Project requirements

Published

September 23, 2024

Important

These requirements are subject to change, but no later than October 15, 2024

Repository structure

The repo you will accept has the following structure

Following the rcompendium package
├── DESCRIPTION                            # Project metadata
├── LICENSE                                # MIT license
├── LICENSE.md                             # Content of the MIT license
├── R                                      # R functions location
│   └── fun-demo.R                         # Example function with roxygen documentation (to remove)
├── README.Rmd                             # Rmarkdown README. If you use Python, please remove and use the README.md
├── README.md
├── analyses                               # R scripts (not functions) to run analyses
│   └── README.md
├── data                                   # Raw data (or add links in READMEs)
│   ├── derived-data                       # Modified analytic datasets
│   │   └── README.md
│   └── raw-data                           # Raw data, read-only
│       └── README.md
├── documents                              # All quarto deliverables
│   ├── README.md
│   └── project-proposal.qmd               # Quarto project proposal 
├── fall-2024-project.Rproj
├── figures                                # All final figures
│   └── README.md
├── make.R                                 # A script file that can run all analyses and generate documents
├── man
└── outputs                                # Intermediate outputs (RData, RDS, csv, ...files)
    └── README.md

Final submission

The final submission will be in the form of a Quarto document/presentation/website that will be within your project Github repository. The repo should be organized as a research compendium. You will receive a repo template which you can use and update.

You will also need to submit a presentation, in Quarto/revealjs, PowerPoint, Keynote or Google Slides. You will submit in Canvas either the actual presentation file or an accessible online link. This needs to happen before the actual presentation.

You will submit peer-reviews of your team mates at the end of the project, and each team will submit a review of one other team, TBA.

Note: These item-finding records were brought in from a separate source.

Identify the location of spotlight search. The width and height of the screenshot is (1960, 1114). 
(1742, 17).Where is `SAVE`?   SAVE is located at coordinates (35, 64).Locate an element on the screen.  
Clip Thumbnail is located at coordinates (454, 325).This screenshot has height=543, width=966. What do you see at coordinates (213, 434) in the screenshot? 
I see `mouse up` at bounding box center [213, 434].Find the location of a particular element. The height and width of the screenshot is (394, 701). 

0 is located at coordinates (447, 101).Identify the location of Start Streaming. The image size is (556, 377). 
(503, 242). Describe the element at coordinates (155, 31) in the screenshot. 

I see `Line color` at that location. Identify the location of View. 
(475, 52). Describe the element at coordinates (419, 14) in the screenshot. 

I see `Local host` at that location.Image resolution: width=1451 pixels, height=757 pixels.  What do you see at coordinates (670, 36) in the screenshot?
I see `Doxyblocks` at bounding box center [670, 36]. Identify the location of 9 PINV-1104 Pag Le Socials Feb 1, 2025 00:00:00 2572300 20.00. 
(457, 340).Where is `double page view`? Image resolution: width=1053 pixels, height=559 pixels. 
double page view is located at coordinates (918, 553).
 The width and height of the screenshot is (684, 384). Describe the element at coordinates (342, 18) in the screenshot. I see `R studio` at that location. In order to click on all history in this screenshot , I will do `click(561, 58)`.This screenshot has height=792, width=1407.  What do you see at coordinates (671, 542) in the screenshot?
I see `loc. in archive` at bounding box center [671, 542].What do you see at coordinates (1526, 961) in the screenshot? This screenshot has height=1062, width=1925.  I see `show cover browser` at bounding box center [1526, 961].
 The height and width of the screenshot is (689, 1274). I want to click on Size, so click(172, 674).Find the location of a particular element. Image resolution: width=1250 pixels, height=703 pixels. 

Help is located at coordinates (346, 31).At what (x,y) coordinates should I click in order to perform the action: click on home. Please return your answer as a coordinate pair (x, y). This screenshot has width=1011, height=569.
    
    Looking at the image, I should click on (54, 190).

The final project should be written in English, with sufficent verbiage included to be understandable to a person who has no background knowledge of the project. You will assume your target audience is someone who has an equivalent of a Master’s in Data Science:

  • Assume that they have all knowledge you may have gained in the first year of the DSAN program
  • Any new concepts must be clearly explained as far as possible, with appropriate references. References can include course notes from the class.
  • The problem should be clearly stated in English, and translated into technical specifications that can be implemented and tested
  • Study design specifications should be clear, and analyses aligned to it
    • State the study design in data-based projects, and be clear what kinds of (causal) hypotheses might be addressed
    • State what study designs are compatible with methodology (in review projects) and comment on any causal aspects
  • Model assumptions should be stated and verified in data, or implemented in simulations
  • Any simulations must have a seed set for random number generation
  • The write-up should have minimal grammatical issues and should read as a professional product.
  • You may use GenAI only for grammatical or formatting organization, and if you do, it should be clearly stated, along with the actual prompts used. You may not use GenAI for any scripts.

Technical details

  • The submission should be reproducible from material available in the repo
  • The repo should include the products of using renv (so renv.lock and a renv folder) in or a requirements.txt / environment.yml file for , that can create a virtual environment where all code can be run.
  • All references should be in a .bib file (this can be generated using software like Zotero)
  • The product should be professional quality, so that it could be proudly included in a work portfolio.